- **Exercise prompt**
Would you please retype, exactly, the lines of the listing below between the line with "Open the 好友 menu in macOS menu bar" and the line with "Viewport: 600px width, 450px height.", inclusive?

[Study material]

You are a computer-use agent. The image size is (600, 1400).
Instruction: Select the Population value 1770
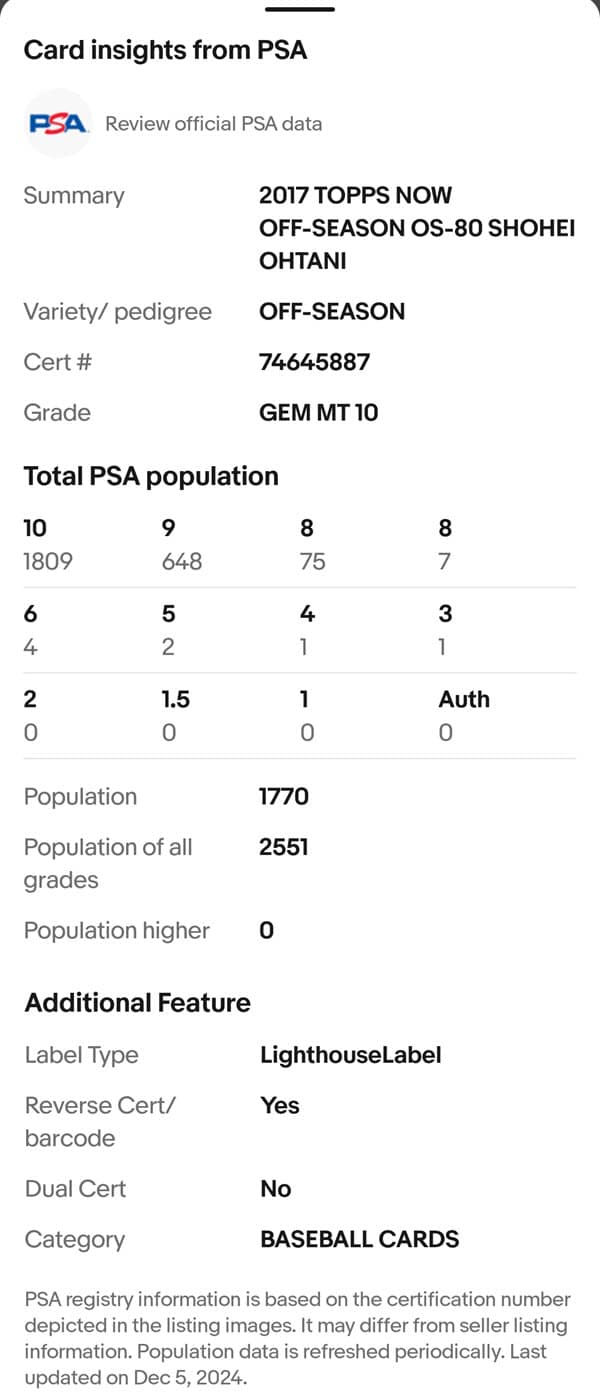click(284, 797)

[/Study material]
[Study material]

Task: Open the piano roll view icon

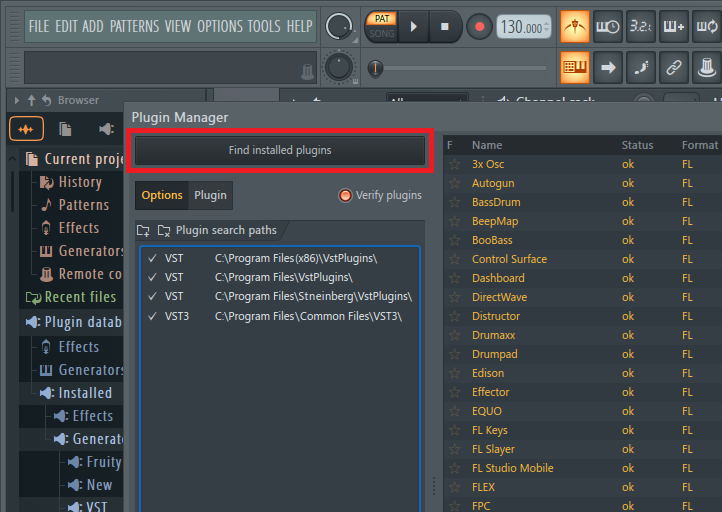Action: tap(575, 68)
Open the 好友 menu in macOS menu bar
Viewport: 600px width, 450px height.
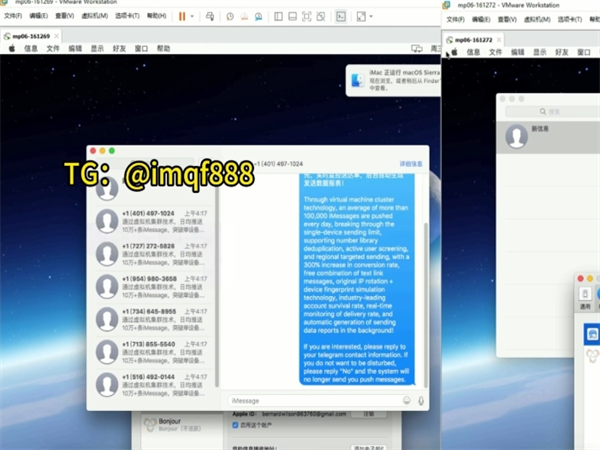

[/Study material]
[Study material]

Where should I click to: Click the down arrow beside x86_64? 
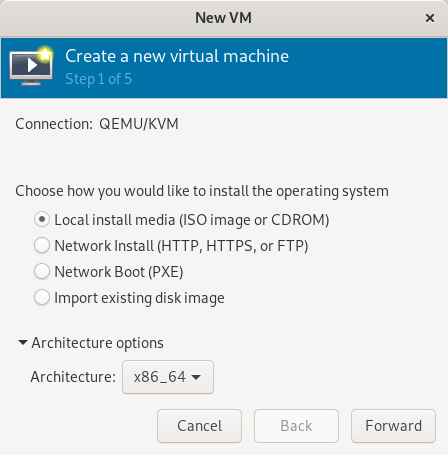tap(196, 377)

[/Study material]

- **Answer to the problem**
Open the 好友 menu in macOS menu bar
Viewport: 600px width, 450px height.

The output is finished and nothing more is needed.